Perfectionism, this striving to be ‘extraordinary’, is a product of our culture of scarcity, of ‘never enough’, according to Brené Brown. The people and images we read about or see on TV impose upon us and constantly remind us that, unless we lead an ‘extraordinary life’, we are not worthy enough, we are not good enough. In short, our ordinary lives are meaningless. We don’t need to be sociologists or psychologists to realise what effect this culture has on people. It shapes our mindset and our relationship towards others. We are constantly comparing ourselves with each other, striving to be better than them, to be ‘extraordinary’, so as to demonstrate our worthiness.
This need for perfection is our way of coping with the fear that others will see us as ‘ordinary’. It leads us both to making impossible demands to ourselves and to feeling disconnected from other people, who in this culturally fostered mindset are seen as obstacles and whose achievements are yardsticks against which we measure our own worthiness. This form of ‘perfection’ has nothing to do with our own development or self-improvement, but rather conceals a desire for approval by others, it is other-focused. “I am what I accomplish and how well I accomplish it”, as Brené Brown puts it. Judging what we do and whether it matters or not in this manner is counter-productive and detrimental: it hinders our professional and social development by disengaging us from each other and discrediting our contribution to society.

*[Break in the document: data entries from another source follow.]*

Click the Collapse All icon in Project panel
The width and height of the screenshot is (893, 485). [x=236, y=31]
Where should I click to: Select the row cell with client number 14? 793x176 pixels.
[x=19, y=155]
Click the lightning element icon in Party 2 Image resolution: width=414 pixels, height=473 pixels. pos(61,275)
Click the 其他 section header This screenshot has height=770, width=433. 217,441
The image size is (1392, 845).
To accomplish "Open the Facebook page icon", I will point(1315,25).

How can we lead a contented and flourishing life if we continue having this negative view of ourselves and focusing on evermore unattainable goals and achievements? We can start by ‘daring greatly’ first with ourselves and then within the local community in which we live. By replacing perfectionism, comparison and disengagement with mindfulness, empathy and appreciation (three of Ākāśa Innovation’s core values), we can begin to understand, respect and be grateful towards ourselves and others. Only by starting at the lowest possible level (that of the individual) can we take the first step towards changing cultural and societal expectations and restrictions, and bring back a discourse positively centred around the ‘ordinary’. Challenging culture is of course a risk, given how embedded it is in every aspect of our life.

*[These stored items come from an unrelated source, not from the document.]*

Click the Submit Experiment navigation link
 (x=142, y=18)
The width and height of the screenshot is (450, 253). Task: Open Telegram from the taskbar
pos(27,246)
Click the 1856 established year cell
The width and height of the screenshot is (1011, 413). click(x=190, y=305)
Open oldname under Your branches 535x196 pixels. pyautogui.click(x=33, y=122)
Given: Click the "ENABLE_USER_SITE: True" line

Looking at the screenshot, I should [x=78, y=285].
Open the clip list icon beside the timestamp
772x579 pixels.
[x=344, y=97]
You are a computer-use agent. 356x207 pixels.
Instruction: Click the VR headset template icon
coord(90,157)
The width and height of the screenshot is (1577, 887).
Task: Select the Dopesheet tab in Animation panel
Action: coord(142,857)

‘I am enough’. This is the greatest lesson I have learned during the past three weeks at Ākāśa Innovation. I have now taken the first step towards actively engaging with my strengths and weaknesses so as to embrace both without pretending to be perfect or feeling awkward and unworthy when receiving a compliment. Rather than seeing it as a sign of imperfection, I am welcoming my ordinariness and considering my ‘cracks’ in a positive way, as they help me create a better connection with the people around me. I am now kinder towards myself and others as we open up to talk about our vulnerabilities and our fear of ‘being ordinary’.